──────── PAGE EXTRACT ────────

In the middle of Mar Mikhael, shielded from the streets, lies BEYt, a guesthouse that has become a meeting place and cultural platform for a diverse group of people who want to experience Lebanese culture and hospitality.
An elegant fusion between a warm guesthouse and a cultural artistic platform, BEYt gives visitors a unique taste of the irresistible Beirut culture.
When you enter BEYt, the first thing you feel is a sense of enveloping coziness that only an authentic Lebanese house can offer. You are greeted, along with smiling faces and the famous Lebanese Ahla-w-Sahla, by a welcome drink and delicious appetizers.
All food is strictly local, natural and homemade, the traditional way. The spacious living room is dotted with colorful and carefully restored vintage furniture. Sitting there you take in the house’s unique architecture. High ceilings, typical arcades, colorful tiles, old-fashioned windows and a sunny garden, all exude gradually fading traditional charm that is no longer prevalent in Beirut.
Large old-fashioned radios, a wooden record player and an antique clock are but a few items that add to the spirit of the house. The bedrooms and the bathrooms are spacious, light colored but not without a touch of modernity.
Paintings by Joe Keserwani, Rafic Majzooub and Mazen Kerbaj, amongst others hang on the walls. Old metal basins, used for washing, lie on the floor of the beautifully decorated bathrooms. And perhaps the most charming is the garden outside, planted with jasmines and an assortment of vegetables used for cooking. That is exactly what the concept of BEYt is, to offer guests a unique experience of old-fashioned Lebanese hospitality, tailored to the last detail.
“Lebanese people have always been known for going out of their way to make their guests feel at home and make sure they enjoy their time. And this is the case with BEYt,” says Abdallah Almachnouk, copartner of the project.

────────

■ TASK INSTRUCTIONS ■
Reproduce word for word the part of the BEYt guesthouse text between "Large old-fashioned radios, a" and "touch of modernity.", inclusive.

──────── GIVEN INFORMATION ────────

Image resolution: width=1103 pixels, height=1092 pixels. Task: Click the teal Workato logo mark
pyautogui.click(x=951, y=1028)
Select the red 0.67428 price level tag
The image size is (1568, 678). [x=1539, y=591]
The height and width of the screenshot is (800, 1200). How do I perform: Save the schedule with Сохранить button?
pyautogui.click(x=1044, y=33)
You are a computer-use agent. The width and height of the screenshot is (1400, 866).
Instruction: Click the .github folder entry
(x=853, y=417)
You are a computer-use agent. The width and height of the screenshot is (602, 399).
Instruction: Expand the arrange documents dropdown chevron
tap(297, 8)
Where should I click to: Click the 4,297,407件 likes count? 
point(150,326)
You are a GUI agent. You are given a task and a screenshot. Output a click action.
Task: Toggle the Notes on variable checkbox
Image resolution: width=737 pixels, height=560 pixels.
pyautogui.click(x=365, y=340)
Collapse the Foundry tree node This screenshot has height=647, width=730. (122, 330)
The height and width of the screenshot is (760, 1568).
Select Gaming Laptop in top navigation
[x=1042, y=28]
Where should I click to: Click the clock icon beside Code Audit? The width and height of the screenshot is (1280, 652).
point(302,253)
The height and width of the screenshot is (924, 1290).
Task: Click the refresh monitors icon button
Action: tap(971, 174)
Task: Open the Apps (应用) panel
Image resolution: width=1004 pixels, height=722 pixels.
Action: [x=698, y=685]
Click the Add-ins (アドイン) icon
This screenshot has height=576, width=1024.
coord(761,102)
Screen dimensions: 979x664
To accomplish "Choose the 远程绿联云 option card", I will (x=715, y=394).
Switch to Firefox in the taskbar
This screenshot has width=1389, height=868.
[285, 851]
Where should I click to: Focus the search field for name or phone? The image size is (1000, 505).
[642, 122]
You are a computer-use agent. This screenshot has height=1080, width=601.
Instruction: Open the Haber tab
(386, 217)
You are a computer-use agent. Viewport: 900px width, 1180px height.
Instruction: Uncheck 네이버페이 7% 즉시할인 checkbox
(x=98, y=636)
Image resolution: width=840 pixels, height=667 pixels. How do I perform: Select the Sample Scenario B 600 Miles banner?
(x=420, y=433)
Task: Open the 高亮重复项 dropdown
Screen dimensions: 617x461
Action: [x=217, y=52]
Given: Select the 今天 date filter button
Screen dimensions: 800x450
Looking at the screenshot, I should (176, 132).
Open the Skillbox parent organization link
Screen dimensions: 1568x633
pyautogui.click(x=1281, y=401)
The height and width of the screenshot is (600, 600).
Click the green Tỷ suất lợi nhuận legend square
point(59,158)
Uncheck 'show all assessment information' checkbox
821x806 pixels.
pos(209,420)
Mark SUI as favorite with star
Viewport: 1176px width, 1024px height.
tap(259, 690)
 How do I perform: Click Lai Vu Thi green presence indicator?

────────

■ ANSWER FOR THIS EXERCISE ■
Large old-fashioned radios, a wooden record player and an antique clock are but a few items that add to the spirit of the house. The bedrooms and the bathrooms are spacious, light colored but not without a touch of modernity.